読解文 ::
• • • • •
107D35

32歳の男性。上腹部痛のため搬入された。2か月前の腹部超音波検査を含む健康診断で左腎嚢胞以外に異常はなかった。夕食後約2時間で、徐々に悪化する上腹部痛を自覚し、耐え難い痛みとなったため救急車を要請した。飲酒は日本酒3合/日を10年間。意識は清明。身長172cm、体重78kg。体温37.6℃。脈拍104/分、整。血圧132/74mmHg。SpO2 98%(room air)。腹部は平坦、心窩部に圧痛を認める。肝・脾を触知しない。血液所見:赤血球469万、Hb 14.9g/dL、Ht 45%、白血球16,300(桿状核好中球8%、分葉核好中球64%、好酸球2%、単球2%、リンパ球24%)、血小板21万。血液生化学所見:血糖120mg/dL、アルブミン3.9g/dL、尿素窒素12mg/dL、クレアチニン0.5mg/dL、総ビリルビン0.9mg/dL、AST 28U/L、ALT 16U/L、LD 925U/L(基準176~353)、ALP 312U/L(基準115~359)、γ-GTP 56U/L(基準8~50)、アミラーゼ1,934U/L(基準37~160)、Na 136mEq/L、K 4.4mEq/L、Cl 100mEq/L、Ca 7.4mg/dL、CA19-9 12U/mL(基準37以下)。CRP 11mg/dL。動脈血ガス分析(room air):pH 7.34、PaCO2 29Torr、PaO2 98Torr、HCO3- 15mEq/L。絶食とし、輸液を開始した。腹部造影CTを別に示す。
次の対応として適切なのはどれか。
輸血
胃管留置
腹部血管造影
上部消化管造影
内視鏡的逆行性膵管造影

解答: b

107D35の解説

夕食後約2時間で生じた上腹部痛。飲酒が日本酒3合/日と多く、血中アミラーゼが高度上昇している。画像では膵実質の造影不良と周囲の液体貯留がみられる。急性膵炎の診断。
※急性膵炎の治療については近年考え方が大きく変わっている(こちらのトピック参照)。107回と昔の問題であるため、現代では参考程度にとらえてほしい。
a 赤血球・Hbとも保たれており(むしろ濃縮により高値)、輸血は不要。
b 当時の正解だが現代では△。胃内減圧や胃液の吸引を目的としてかつて行われていたが、現代では不要とされる。
c・d 急性膵炎には無効な検査である。
e 内視鏡的逆行性膵管造影は医原性急性膵炎の原因である。禁忌。
• • • • •
データ一覧 ::
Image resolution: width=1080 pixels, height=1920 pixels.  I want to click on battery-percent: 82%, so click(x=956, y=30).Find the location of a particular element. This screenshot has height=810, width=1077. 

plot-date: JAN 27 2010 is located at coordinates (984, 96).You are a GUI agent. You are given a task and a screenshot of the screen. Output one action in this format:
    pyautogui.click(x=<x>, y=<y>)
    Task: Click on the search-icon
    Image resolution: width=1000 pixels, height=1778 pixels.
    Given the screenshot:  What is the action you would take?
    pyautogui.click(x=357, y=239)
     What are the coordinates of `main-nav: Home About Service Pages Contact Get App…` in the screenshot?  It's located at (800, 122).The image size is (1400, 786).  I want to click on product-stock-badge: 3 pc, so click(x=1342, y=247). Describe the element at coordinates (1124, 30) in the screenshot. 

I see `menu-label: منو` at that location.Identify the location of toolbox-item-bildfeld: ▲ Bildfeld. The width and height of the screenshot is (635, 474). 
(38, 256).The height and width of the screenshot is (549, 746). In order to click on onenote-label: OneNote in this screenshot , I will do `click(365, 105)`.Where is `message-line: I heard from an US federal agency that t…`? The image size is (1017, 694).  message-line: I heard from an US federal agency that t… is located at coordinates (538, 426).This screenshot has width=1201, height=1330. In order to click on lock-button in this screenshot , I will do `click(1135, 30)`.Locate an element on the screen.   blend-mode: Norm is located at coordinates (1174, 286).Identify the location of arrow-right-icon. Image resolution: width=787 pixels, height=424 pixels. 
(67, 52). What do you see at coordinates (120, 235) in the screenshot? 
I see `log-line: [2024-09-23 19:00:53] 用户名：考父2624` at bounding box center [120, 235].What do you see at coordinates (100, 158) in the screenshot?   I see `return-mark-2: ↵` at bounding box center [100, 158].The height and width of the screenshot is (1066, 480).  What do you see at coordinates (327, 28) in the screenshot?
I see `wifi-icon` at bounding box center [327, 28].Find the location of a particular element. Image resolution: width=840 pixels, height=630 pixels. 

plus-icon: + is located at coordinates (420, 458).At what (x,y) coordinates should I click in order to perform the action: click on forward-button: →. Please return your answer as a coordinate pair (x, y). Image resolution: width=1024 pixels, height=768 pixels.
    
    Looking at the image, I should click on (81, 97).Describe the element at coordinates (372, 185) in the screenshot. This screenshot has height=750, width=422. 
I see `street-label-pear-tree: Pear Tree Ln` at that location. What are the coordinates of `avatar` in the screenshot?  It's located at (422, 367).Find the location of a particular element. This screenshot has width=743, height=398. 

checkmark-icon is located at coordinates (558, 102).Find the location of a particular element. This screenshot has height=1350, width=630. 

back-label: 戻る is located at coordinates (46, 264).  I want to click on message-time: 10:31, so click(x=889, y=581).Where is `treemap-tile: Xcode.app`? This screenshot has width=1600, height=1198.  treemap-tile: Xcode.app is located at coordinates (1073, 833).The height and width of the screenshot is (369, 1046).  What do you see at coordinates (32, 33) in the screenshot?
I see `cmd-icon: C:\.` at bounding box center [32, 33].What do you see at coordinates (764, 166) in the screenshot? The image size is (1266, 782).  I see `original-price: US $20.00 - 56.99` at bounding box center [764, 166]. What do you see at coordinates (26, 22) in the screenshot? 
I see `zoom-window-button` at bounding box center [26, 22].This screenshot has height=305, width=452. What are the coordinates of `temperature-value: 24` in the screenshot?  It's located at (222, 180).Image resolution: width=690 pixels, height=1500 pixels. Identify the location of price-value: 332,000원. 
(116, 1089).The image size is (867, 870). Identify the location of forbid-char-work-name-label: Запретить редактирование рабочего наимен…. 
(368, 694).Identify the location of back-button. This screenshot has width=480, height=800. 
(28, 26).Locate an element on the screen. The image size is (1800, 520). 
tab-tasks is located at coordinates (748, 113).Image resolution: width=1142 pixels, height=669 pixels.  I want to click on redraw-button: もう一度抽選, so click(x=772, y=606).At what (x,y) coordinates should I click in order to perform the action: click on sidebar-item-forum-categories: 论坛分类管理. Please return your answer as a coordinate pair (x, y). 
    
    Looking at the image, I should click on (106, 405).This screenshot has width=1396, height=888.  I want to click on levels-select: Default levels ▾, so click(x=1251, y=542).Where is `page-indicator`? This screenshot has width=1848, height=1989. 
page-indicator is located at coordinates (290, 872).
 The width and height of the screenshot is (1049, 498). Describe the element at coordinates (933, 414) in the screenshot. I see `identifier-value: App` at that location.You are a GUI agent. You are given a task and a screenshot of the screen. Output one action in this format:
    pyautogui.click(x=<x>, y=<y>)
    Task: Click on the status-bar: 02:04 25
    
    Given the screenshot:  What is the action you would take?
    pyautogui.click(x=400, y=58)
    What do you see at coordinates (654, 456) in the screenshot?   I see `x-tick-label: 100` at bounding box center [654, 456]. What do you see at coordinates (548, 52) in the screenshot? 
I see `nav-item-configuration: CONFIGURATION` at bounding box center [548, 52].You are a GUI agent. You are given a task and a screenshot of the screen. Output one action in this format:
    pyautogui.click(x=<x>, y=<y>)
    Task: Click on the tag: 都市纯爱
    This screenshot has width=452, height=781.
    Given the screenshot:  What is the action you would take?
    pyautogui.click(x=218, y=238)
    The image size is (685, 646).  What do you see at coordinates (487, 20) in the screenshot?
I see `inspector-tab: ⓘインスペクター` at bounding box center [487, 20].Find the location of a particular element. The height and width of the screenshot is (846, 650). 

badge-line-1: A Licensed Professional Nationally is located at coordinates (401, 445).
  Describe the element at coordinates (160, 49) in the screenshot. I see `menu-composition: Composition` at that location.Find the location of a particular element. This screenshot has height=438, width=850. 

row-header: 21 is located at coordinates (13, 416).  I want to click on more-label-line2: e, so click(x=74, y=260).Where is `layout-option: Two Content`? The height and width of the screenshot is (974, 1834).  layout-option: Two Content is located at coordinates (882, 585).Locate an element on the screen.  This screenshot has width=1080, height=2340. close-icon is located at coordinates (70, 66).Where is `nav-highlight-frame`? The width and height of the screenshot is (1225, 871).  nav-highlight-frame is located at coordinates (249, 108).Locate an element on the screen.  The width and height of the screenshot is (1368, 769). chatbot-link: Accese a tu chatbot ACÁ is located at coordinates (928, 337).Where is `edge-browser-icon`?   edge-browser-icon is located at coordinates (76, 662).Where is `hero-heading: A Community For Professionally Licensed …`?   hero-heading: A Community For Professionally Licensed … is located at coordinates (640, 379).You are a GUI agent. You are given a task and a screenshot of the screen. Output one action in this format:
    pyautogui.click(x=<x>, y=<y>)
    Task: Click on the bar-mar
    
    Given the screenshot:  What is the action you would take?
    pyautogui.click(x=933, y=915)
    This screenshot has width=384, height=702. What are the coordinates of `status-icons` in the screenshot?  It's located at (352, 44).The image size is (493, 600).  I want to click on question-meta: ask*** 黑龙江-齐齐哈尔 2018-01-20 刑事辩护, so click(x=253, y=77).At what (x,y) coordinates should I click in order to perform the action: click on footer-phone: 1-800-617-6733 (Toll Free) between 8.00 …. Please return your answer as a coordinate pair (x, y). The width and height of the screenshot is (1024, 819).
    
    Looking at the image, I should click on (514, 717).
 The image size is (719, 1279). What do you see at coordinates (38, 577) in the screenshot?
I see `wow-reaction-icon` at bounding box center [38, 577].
• • • • •
課題の内容 ::
読解文の「夕食後約2時間で生じた上腹部」から「c・d 急性膵炎には無効な検査である。」までを、両端も含めて書き直してください。その際、「日本酒」を「焼酎」に入れ替えてください。

あなたの回答 ::
夕食後約2時間で生じた上腹部痛。飲酒が焼酎3合/日と多く、血中アミラーゼが高度上昇している。画像では膵実質の造影不良と周囲の液体貯留がみられる。急性膵炎の診断。
※急性膵炎の治療については近年考え方が大きく変わっている(こちらのトピック参照)。107回と昔の問題であるため、現代では参考程度にとらえてほしい。
a 赤血球・Hbとも保たれており(むしろ濃縮により高値)、輸血は不要。
b 当時の正解だが現代では△。胃内減圧や胃液の吸引を目的としてかつて行われていたが、現代では不要とされる。
c・d 急性膵炎には無効な検査である。